**Given records**

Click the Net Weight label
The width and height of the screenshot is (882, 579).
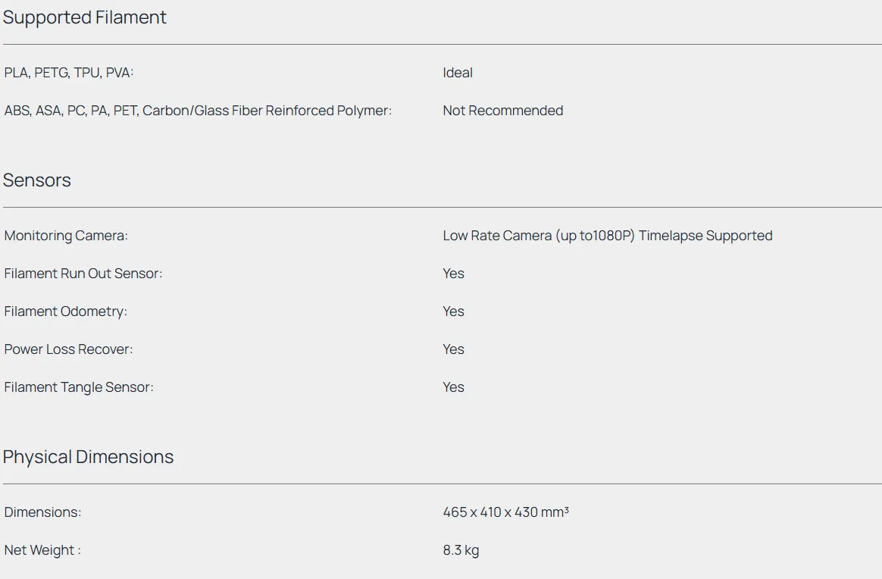point(42,550)
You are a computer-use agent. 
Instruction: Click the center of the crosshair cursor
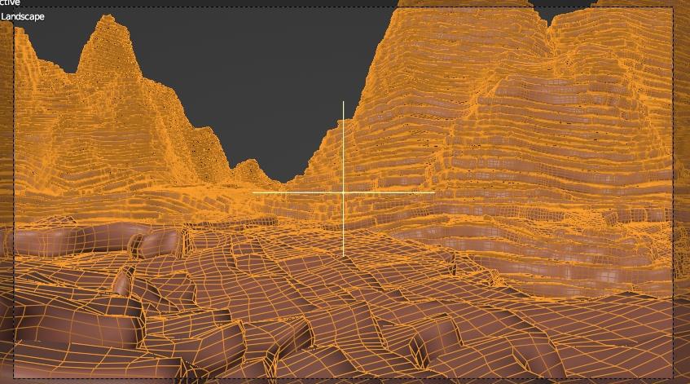point(343,192)
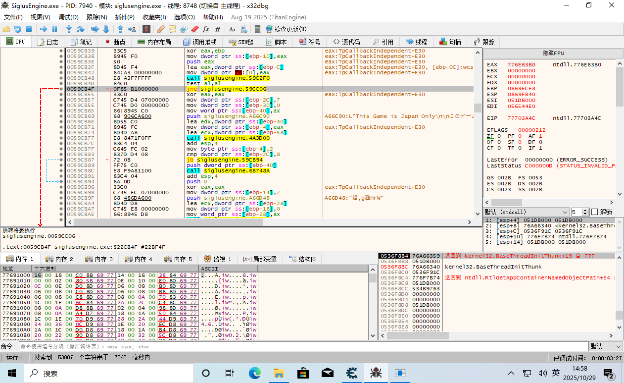The width and height of the screenshot is (624, 383).
Task: Click 检查更新(U) update button
Action: click(x=286, y=29)
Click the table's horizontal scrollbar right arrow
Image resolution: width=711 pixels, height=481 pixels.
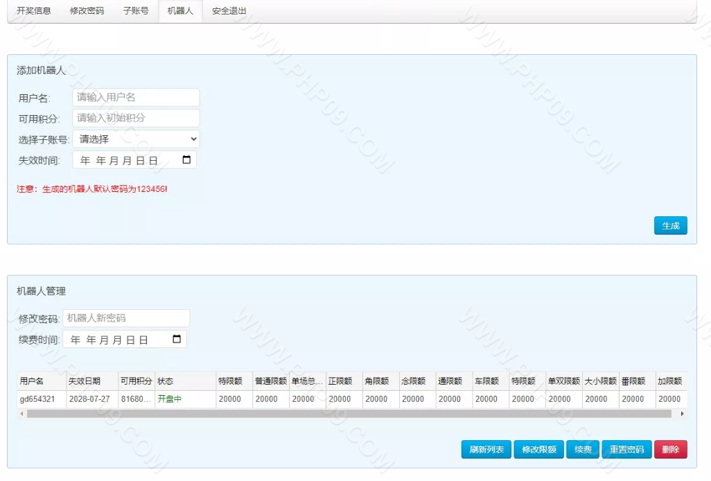[682, 414]
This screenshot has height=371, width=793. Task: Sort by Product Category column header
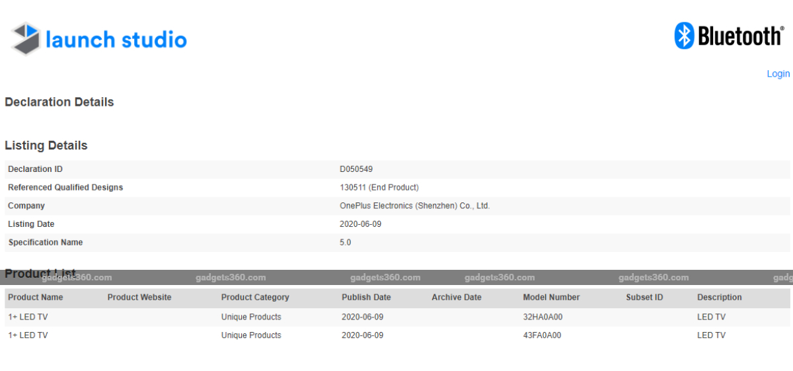tap(255, 298)
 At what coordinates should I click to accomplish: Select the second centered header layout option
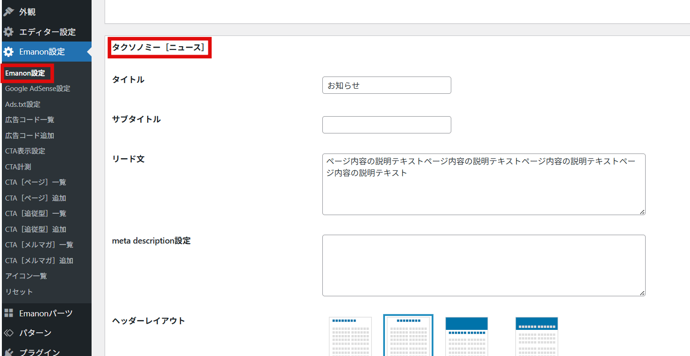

**Required action**
Set the whole listing down again unchanged, apart from the pictures, which are omitted.

**Finished task**
Click the Net Weight label
The width and height of the screenshot is (882, 579).
point(42,550)
You are a computer-use agent. 
Instruction: Click the center of the crosshair cursor
point(343,192)
The width and height of the screenshot is (624, 383).
Task: Click 检查更新(U) update button
Action: click(x=286, y=29)
Click the table's horizontal scrollbar right arrow
Image resolution: width=711 pixels, height=481 pixels.
[682, 414]
This screenshot has height=371, width=793. Task: Sort by Product Category column header
tap(255, 298)
 At what coordinates should I click to accomplish: Select the second centered header layout option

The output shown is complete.